It's easy to use a cluster the wrong way, so here are some tips on how to do it right.
See also the user-provided documentation:
- ⇒ Beginners Guide.
- ⇒ Cluster Quickstart.
- ⇒ A collection of useful scripts, templates, and examples for clusters using SLURM.
- ⇒ Further templates for running experiments with slurm.
Please note these external links were accurate on Dec 2nd 2019. Many thanks to Christine and James for providing these.
Head Nodes
Each cluster has one or more head nodes. A head node acts as a gateway between the cluster and everywhere else - users login to it so that they can access the distributed filesystem and submit jobs using the job scheduler (usually Slurm).
- ⇒ Slurm.
Please do not run jobs on the head node! That's not what it's for! Instead, submit jobs on the head node, using the cluster's job scheduling software. The jobs will then be allocated a cluster node to run on. If you are running processes on the head node please use the UNIX nice command to try to make the node more responsive.
Files - places
If your jobs use files in the wrong location, they could run far more slowly than they need to, or stop everyone from using the cluster.

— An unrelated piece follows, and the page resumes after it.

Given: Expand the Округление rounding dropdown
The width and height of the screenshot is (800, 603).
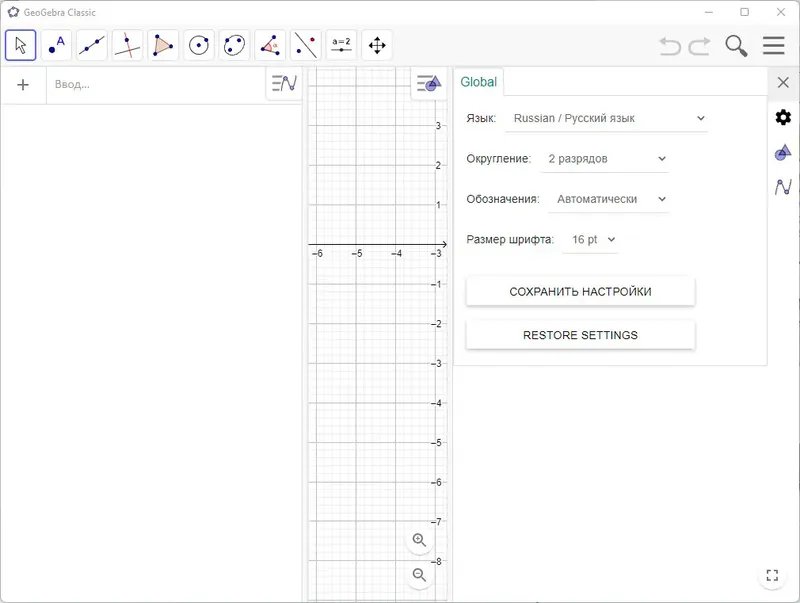Looking at the screenshot, I should tap(605, 158).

Here's where files can be stored:
- The distributed filesystem. Each user has a directory on the distributed filesystem, like
/home/username
(for example/home/s2345678
). It's accessible from every node in the cluster, but it's not fast to use. The distributed filesystem is coordinated by a filesystem node. The files themselves are distributed all over the cluster (hence the name), but the filesystem node gives them the appearance of a single unified filespace. It's good for getting files to and from the computing nodes. It's a bad place for your computing jobs to use as working space for reading or writing data, because it's too slow, and because that can overload the filesystem node. Instead, it's best to copy your code and input data from the distributed filesystem to scratch space at the start of a job, then copy output data back from scratch space to the distributed filesystem at the end of the job.- ⇒ The current distributed filesystem is Lustre (wikipedia).
- ⇒ Some users are still using the previous GlusterFS (wikipedia) filesystem.
- ⇒ The current distributed filesystem is Lustre (wikipedia).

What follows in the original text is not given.